The financial and emotional consequences of being a defendant in a criminal trial are tremendous. Now these defendants will wait and see if the Government chooses to try them again.


After listening to months of testimony the question on everyone’s mind is why couldn’t the jury make up their minds regarding the guilt or innocence of Dan Stulac, Patrick Towle, Joseph Reichner, and Gary Lenz? We listened to the testimony and carefully evaluated all the evidence and we can understand why the majority of the jury voted not guilty. The evidence against the four defendants was not strong.

The architect of the fraud at Peregrine was CEO Steve Gardner, along with CFO David Farley, and when Farley died, the new CFO Matt Gless. CEO Steve Gardner and CFO Matt Gless are extremely intelligent and were quite persuasive. Their inner circle included Doug Powanda and Andrew Cahill, but it never included any of the four defendants in this trial. Lenz and Reichner had important sounding titles. However, they were hired after the conspiracy was already underway, and fired by Gardner and Cahill before the conspiracy was over.

Daniel Stulac was the engagement partner for AA, and there was considerable evidence that Gless and Gardner made efforts to mislead AA (as well as the analysts and investors).

Towle was a mid-level person on the accounting side of Peregrine, with limited authority.

Most of the testimony against the defendants came from witnesses who had either pled guilty or admitted knowingly participating in the conspiracy. Most of these witnesses were generally fairly credible, and a lot of their testimony was more helpful than harmful to these four defendants. To the extent that they offered incriminating testimony against these four defendants, there was not much corroborating evidence, in the form of documents or other testimony. A jury likes to see some other form of evidence to back-up the testimony of cooperating defendants that have admitted that they have committed crimes, and are hoping for leniency in return for their testimony at trial.

The Government believed that they had corroboration in the form of documents, including e-mails. Many of the e-mails that the Government offered as proof of the defendant’s guilt were vague and could be interpreted as having more than one meaning.
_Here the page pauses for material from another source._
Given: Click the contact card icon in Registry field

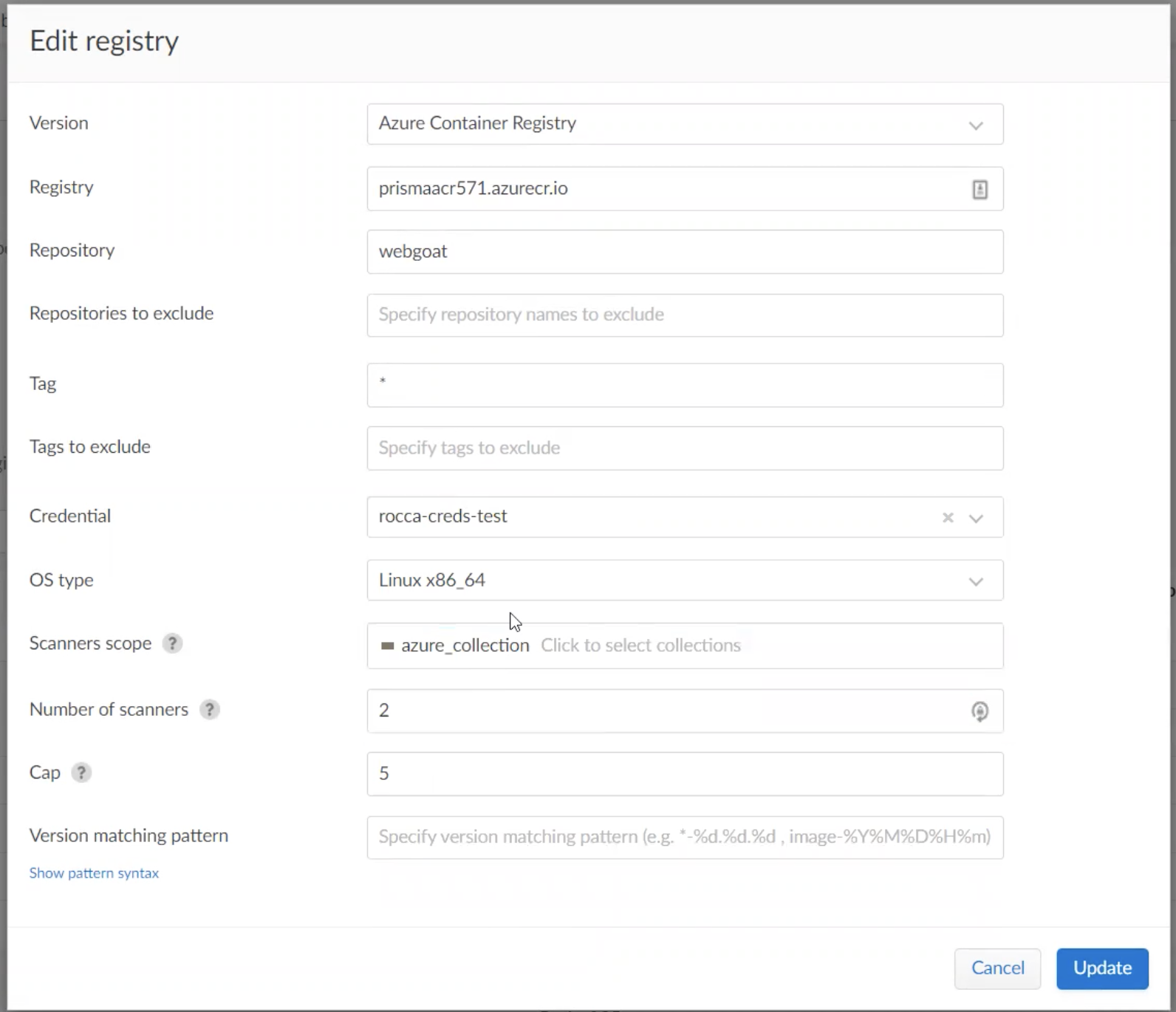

Many of the witnesses that testified against these four defendants admitted to wrongdoings much worse than the acts that the defendants on trial were accused of.

Attorney Thomas Bienert said that the Government cast too wide a net in this case, and most of the jury agreed with this characterization. Certain defendants, such as former CEO Stephen Gardner and former CFO Matthew Gless were so clearly guilty. Their bad acts stood out in sharp contrast to the wrongful acts that these four defendants were accused of.

We have no doubt that the Government acted in good faith in bringing this prosecution. They worked very hard, and obviously believed in their case. Sometimes it is hard to tell in advance how a case is going to play out in court. Also, it is extremely hard for any lawyer, including a prosecutor, to objectively evaluate both sides of every case, no matter how hard they try. That is why we have an adversary system with lawyers on each side. And that is why we have a jury of 12 citizens to sit in judgment.

We commend this jury for their hard work. The evidence presented during this trial was often tedious and complicated. This verdict is not a failure; it is an illustration of the greatness of our jury system.


The next hearing in the case of Defendants Nelson, Crook, and Deller, is a motion hearing and trial setting hearing currently set for January 28, 2008. The next hearing set for Defendants Lenz, Reichner, Towle, and Stulac is the status hearing on August 27, 2007. It is possible that other hearings could be scheduled.

Some of the Peregrine defendants who pled guilty will testify for the Government in any trial (or trials) that may still occur against the remaining above seven defendants. The sentencings of those who have pled guilty will presumably be continued until after any remaining trials.

We will continue to follow the proceedings, and post any significant updates on this blog as any new events occur.